DATA UNDER STUDY START

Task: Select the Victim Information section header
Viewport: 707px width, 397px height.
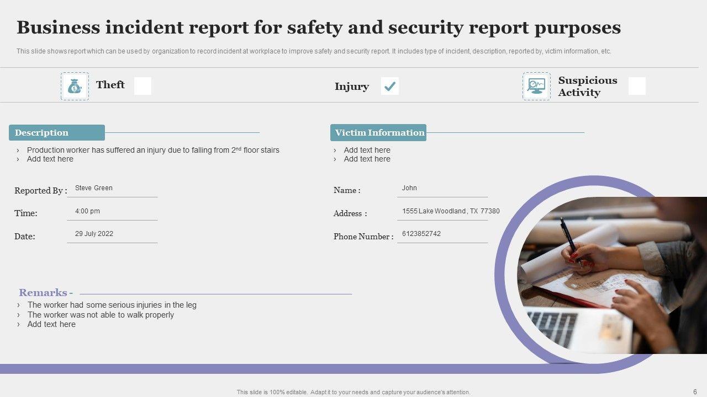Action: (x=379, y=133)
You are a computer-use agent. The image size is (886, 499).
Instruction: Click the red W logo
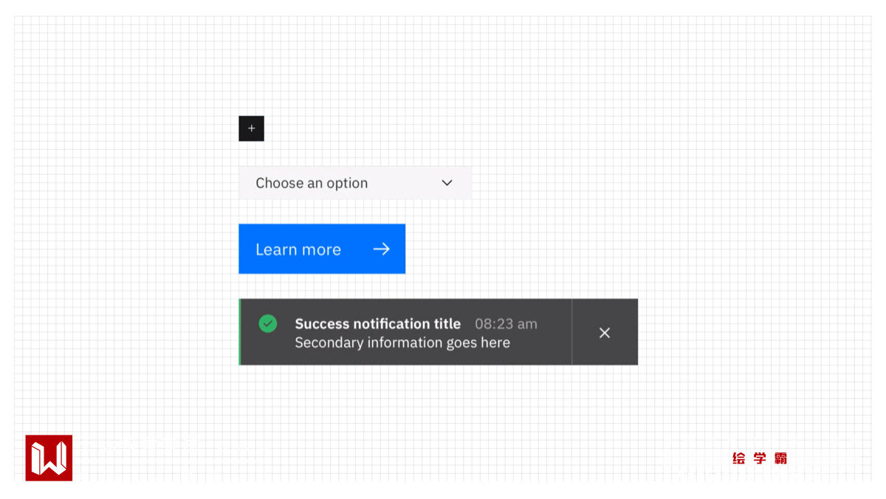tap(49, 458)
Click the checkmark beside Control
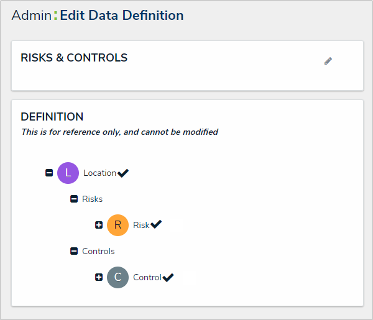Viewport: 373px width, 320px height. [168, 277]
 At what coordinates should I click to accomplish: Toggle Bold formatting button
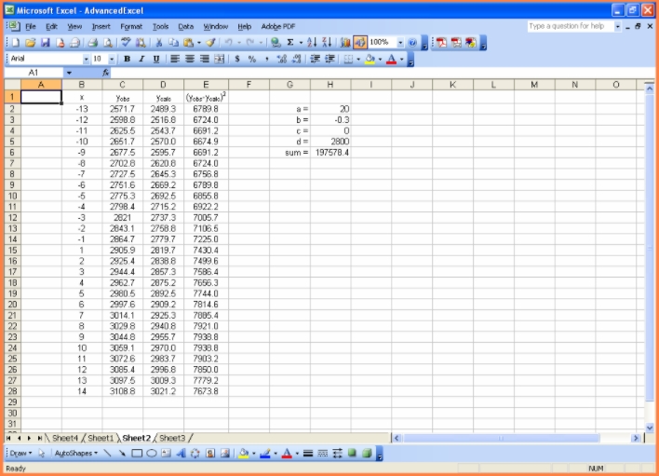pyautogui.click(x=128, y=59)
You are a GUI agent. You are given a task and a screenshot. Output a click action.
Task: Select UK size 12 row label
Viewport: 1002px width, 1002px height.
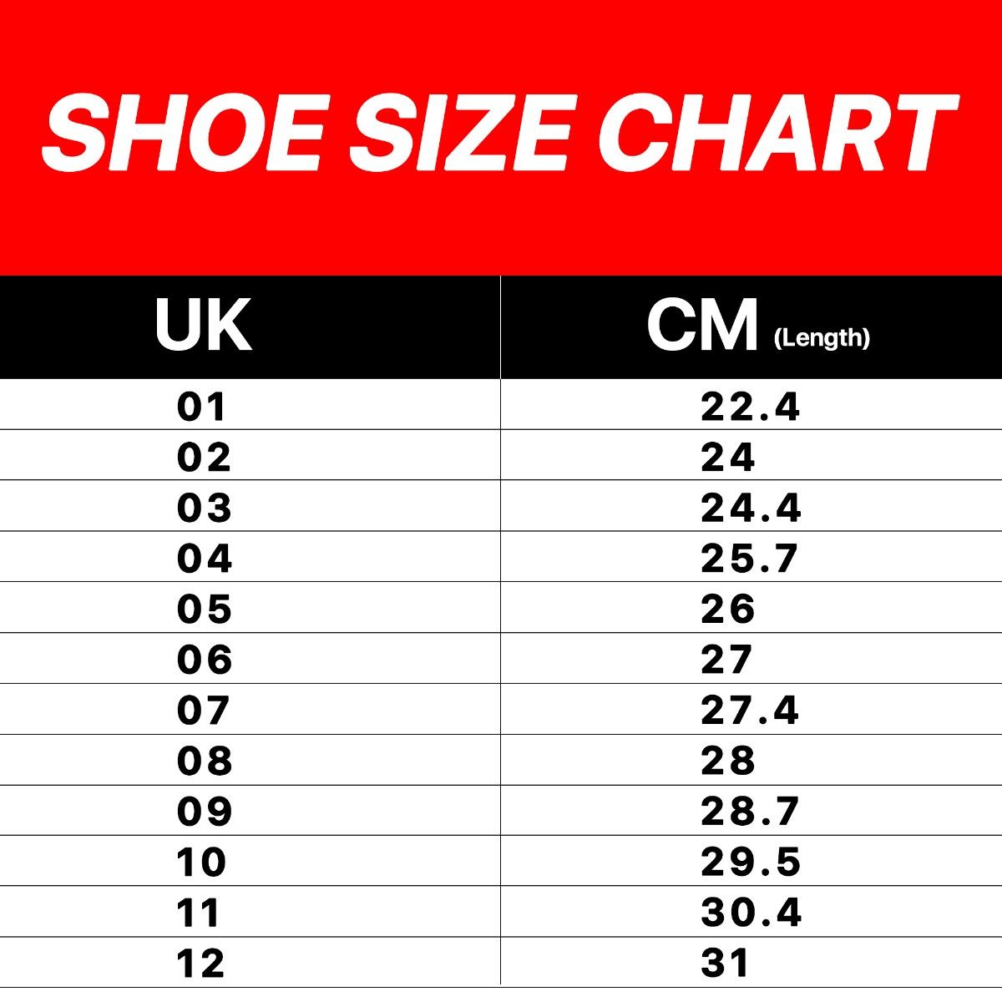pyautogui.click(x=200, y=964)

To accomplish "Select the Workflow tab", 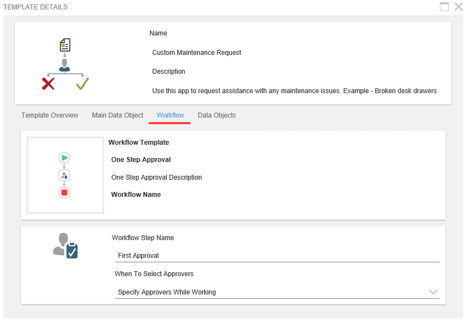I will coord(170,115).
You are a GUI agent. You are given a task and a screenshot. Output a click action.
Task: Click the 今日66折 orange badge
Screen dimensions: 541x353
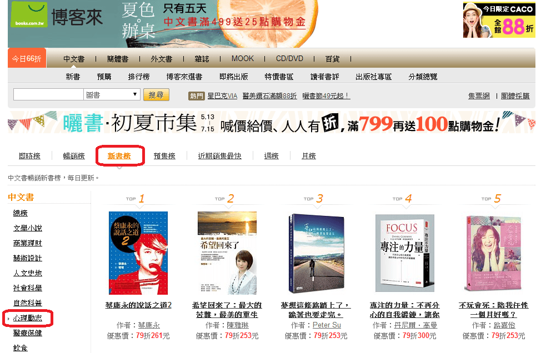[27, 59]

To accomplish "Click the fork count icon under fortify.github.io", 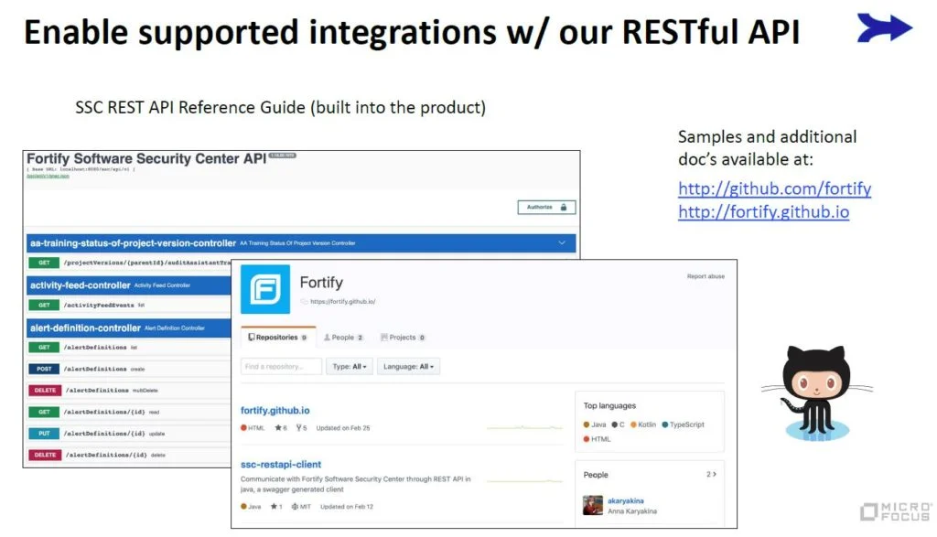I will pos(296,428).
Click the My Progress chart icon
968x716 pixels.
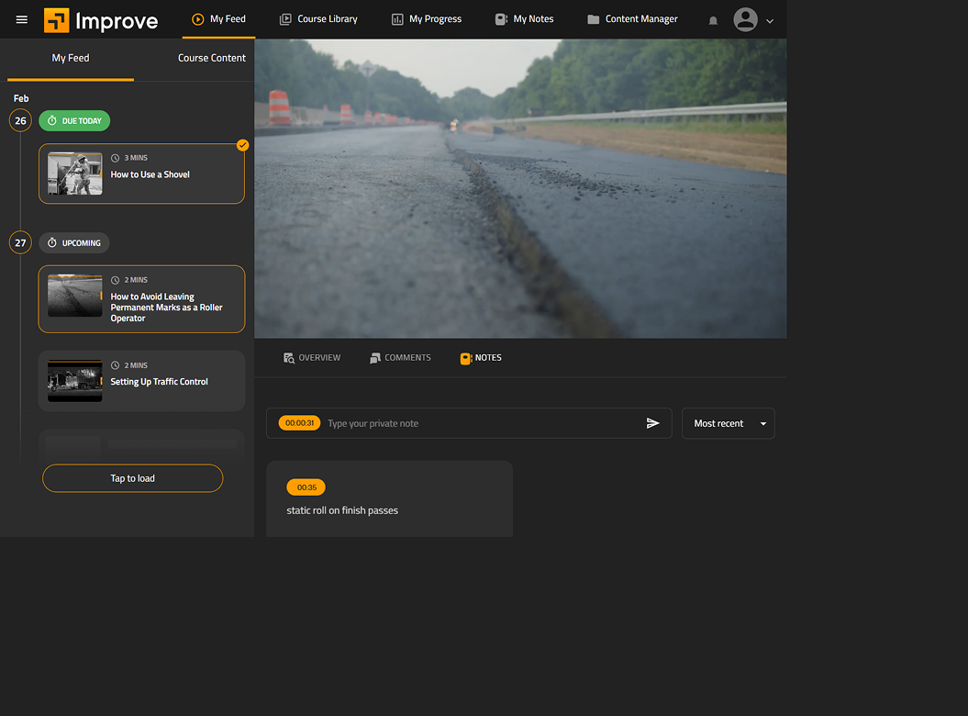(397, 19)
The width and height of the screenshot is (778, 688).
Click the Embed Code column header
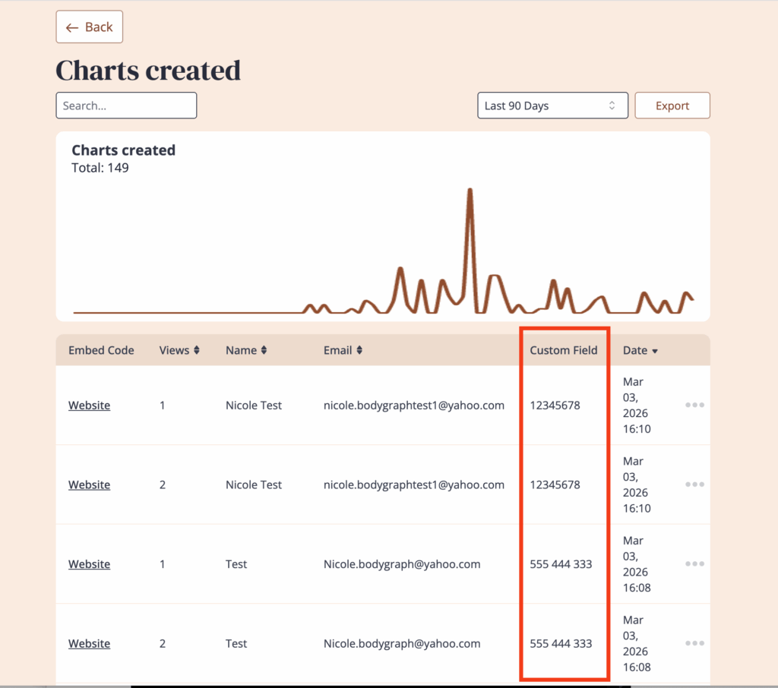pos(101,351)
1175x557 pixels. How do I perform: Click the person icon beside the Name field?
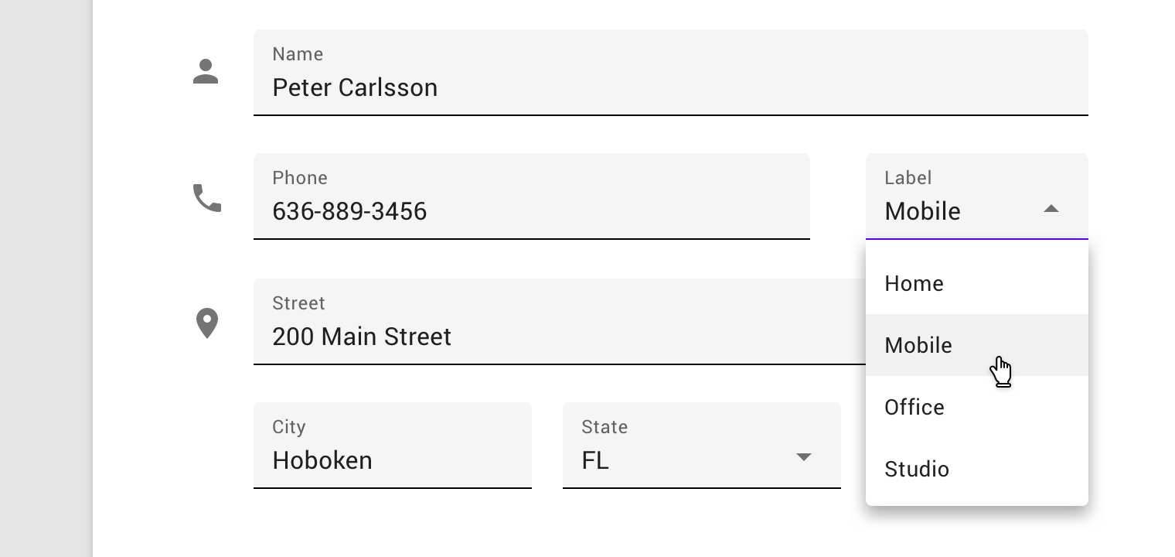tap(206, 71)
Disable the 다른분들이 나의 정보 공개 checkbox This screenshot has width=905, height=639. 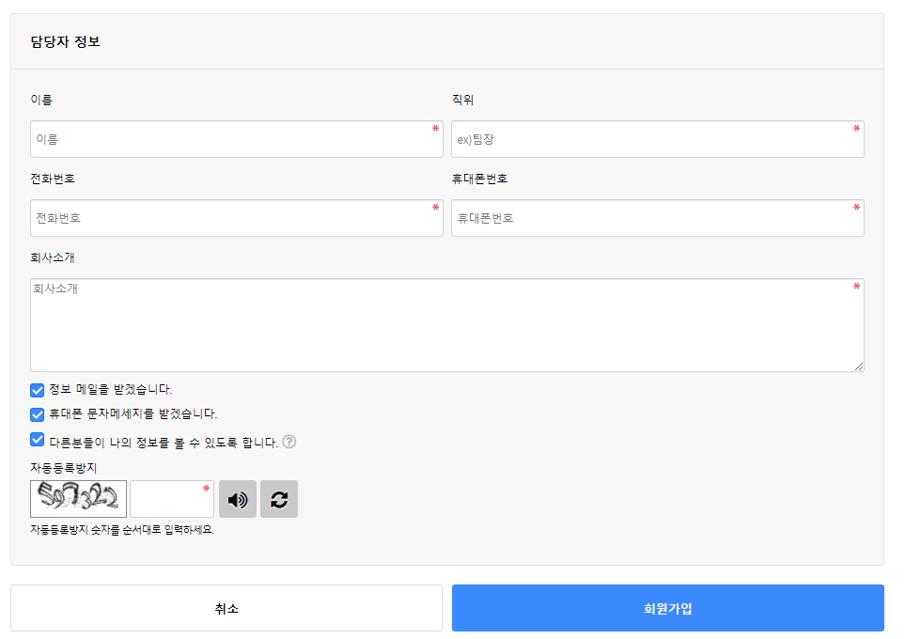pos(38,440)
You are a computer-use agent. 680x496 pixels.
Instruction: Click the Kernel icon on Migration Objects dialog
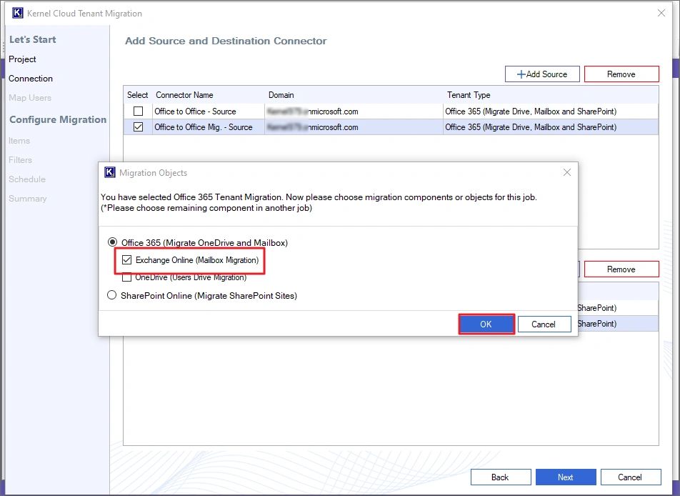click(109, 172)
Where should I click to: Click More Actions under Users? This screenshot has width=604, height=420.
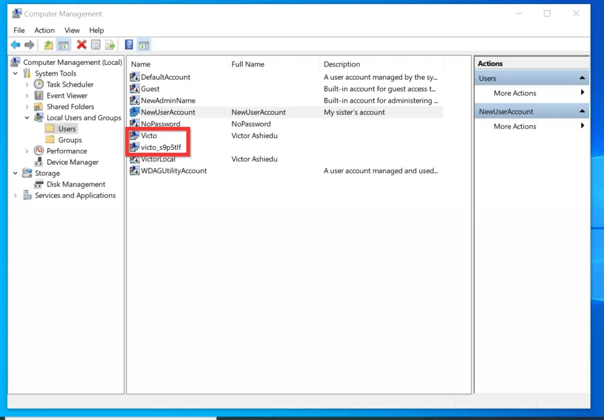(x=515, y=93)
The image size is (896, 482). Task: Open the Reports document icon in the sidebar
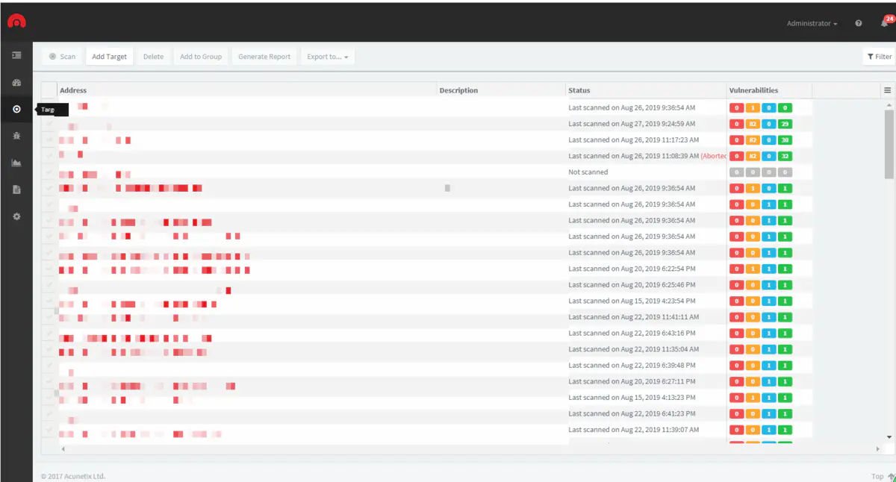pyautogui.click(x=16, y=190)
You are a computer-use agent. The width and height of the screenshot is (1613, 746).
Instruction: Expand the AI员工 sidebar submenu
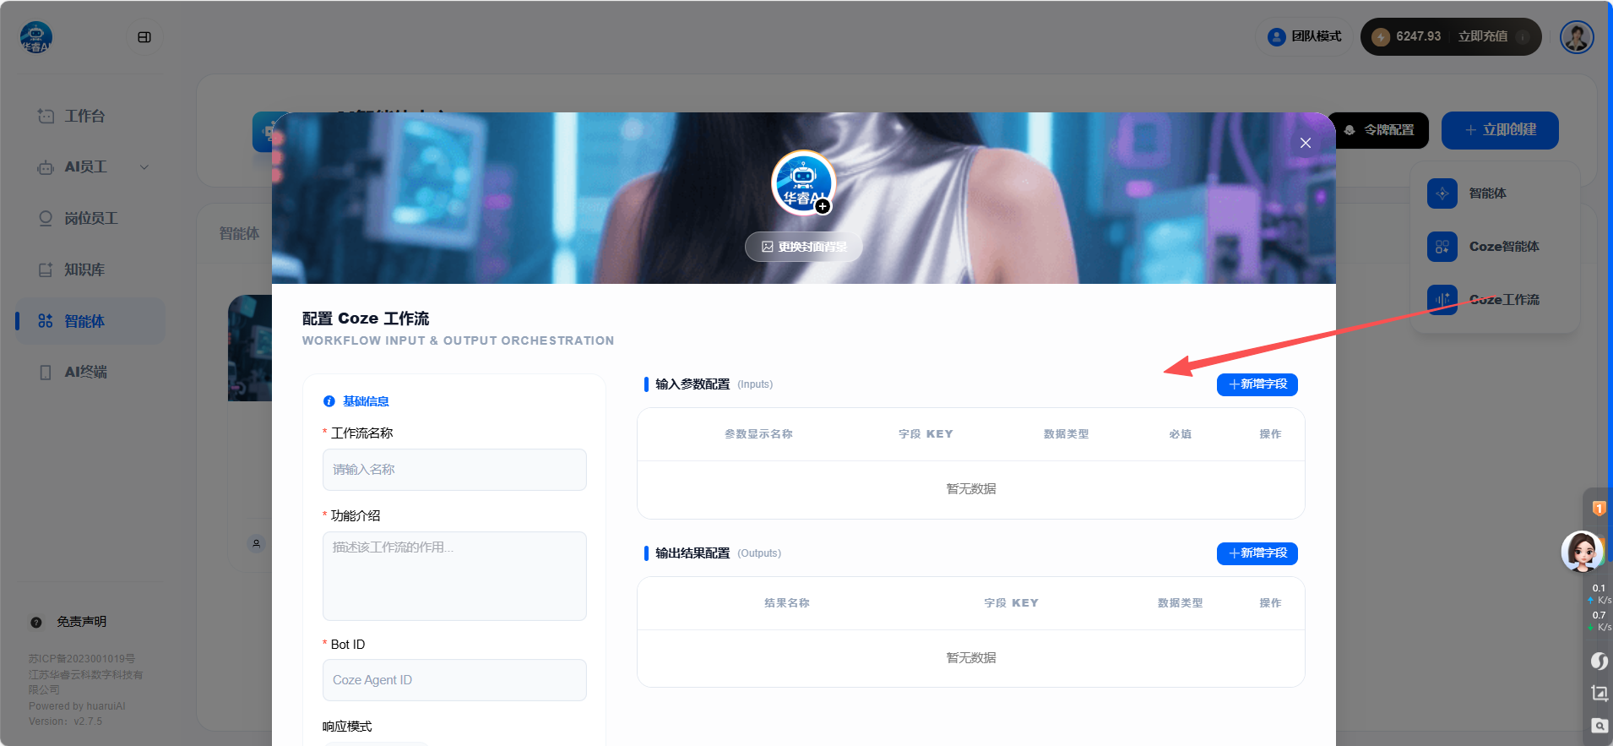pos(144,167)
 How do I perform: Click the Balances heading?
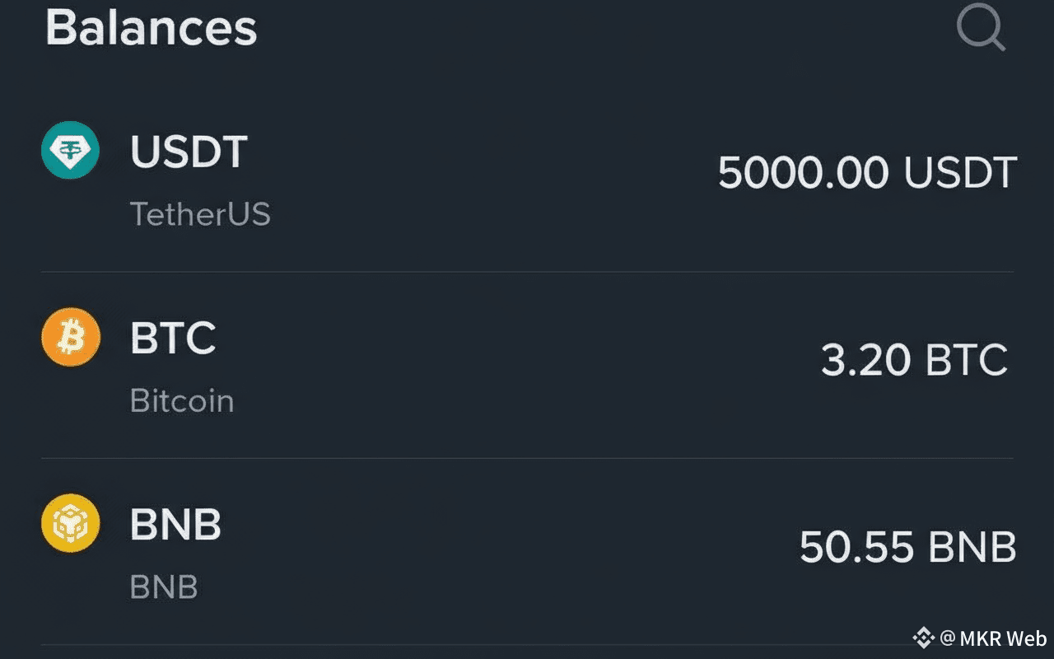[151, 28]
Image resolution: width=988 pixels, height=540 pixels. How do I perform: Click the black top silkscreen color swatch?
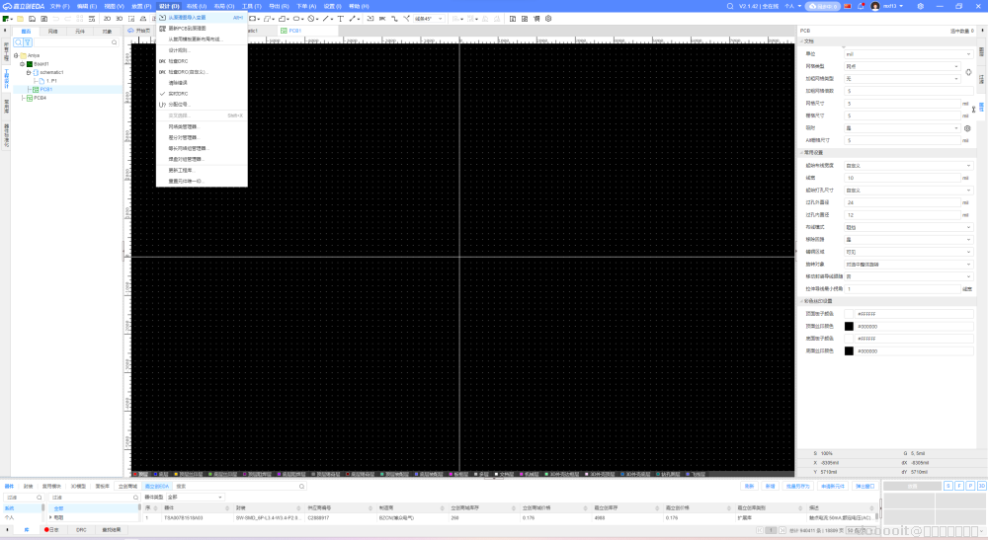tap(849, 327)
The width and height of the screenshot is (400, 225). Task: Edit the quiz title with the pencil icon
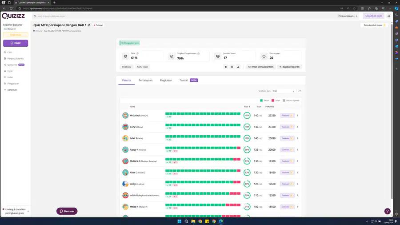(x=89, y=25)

DATA UNDER STUDY END

• ACTION ITEM: Go through the entries above and count the lines containing the word "computer"; give only that count.

• SOLUTION TO THE EXERCISE: 3